* **Exercise**
A single number is required: how many lines below include the string "bekommen".
────
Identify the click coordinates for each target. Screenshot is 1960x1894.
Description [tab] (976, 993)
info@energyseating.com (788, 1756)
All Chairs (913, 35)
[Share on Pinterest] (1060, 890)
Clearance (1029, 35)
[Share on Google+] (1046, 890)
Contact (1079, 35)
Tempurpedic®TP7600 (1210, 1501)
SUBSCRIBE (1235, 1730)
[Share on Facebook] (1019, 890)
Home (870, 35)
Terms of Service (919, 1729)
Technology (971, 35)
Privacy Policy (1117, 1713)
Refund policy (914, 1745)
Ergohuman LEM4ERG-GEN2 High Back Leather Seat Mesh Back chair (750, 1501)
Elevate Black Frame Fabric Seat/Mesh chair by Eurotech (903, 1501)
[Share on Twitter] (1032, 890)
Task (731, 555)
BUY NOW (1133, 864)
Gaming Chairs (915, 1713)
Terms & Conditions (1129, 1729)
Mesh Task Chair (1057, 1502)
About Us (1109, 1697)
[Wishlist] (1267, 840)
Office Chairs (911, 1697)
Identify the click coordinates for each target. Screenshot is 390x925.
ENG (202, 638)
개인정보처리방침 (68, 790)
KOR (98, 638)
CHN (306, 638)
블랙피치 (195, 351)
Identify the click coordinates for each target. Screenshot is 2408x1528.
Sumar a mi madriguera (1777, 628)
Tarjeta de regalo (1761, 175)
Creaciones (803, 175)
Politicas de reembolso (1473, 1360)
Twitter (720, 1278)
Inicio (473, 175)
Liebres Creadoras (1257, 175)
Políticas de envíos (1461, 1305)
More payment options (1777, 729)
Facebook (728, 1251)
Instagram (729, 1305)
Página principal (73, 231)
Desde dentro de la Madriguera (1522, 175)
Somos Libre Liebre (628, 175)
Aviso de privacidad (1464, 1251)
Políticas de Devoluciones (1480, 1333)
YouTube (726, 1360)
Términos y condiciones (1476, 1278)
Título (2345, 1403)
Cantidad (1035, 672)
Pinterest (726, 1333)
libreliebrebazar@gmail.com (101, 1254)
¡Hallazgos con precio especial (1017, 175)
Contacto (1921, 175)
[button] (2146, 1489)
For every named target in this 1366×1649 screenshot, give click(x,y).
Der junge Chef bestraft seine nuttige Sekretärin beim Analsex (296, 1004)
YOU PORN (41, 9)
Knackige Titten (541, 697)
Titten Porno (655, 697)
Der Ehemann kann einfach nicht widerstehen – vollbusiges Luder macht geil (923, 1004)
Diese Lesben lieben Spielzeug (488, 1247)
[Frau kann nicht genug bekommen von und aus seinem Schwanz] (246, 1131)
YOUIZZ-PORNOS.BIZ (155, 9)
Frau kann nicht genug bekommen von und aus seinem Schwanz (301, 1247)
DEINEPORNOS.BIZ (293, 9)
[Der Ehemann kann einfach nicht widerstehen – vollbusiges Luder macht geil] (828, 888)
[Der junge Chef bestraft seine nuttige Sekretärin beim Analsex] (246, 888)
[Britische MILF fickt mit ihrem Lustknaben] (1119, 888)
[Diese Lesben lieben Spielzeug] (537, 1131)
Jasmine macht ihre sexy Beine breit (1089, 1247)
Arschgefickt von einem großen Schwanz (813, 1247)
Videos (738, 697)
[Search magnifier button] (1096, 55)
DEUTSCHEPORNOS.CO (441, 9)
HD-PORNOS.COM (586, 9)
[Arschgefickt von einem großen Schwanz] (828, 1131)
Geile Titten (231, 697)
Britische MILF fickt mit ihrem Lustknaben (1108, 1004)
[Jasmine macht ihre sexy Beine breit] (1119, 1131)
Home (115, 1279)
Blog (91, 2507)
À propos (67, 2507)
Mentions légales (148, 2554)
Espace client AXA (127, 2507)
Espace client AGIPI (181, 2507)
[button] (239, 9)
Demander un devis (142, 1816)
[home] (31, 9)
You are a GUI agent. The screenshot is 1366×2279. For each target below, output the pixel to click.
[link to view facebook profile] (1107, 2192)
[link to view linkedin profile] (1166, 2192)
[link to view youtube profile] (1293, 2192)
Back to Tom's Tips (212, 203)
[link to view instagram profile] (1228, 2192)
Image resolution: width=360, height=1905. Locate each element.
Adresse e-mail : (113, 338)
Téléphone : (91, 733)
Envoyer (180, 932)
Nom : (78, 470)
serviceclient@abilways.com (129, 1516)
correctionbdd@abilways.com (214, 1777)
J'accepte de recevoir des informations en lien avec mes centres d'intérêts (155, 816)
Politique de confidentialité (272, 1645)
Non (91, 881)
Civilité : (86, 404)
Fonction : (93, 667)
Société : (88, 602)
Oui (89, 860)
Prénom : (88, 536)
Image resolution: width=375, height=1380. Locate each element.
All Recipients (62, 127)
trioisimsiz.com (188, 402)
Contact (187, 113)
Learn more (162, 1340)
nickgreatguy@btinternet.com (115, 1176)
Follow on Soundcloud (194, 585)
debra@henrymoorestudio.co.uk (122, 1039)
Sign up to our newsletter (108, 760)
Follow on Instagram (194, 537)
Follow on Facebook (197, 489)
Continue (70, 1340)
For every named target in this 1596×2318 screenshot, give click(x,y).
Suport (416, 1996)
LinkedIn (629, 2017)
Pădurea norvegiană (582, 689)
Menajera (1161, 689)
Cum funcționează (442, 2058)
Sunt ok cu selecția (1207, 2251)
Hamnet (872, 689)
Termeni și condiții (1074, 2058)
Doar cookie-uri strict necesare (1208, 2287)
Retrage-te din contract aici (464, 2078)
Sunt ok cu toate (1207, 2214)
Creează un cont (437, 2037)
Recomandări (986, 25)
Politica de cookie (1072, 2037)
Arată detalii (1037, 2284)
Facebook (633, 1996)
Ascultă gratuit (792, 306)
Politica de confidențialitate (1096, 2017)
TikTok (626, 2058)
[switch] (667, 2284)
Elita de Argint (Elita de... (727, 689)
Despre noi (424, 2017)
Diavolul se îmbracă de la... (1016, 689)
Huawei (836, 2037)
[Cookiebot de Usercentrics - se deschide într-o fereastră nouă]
────
* **Solution**
2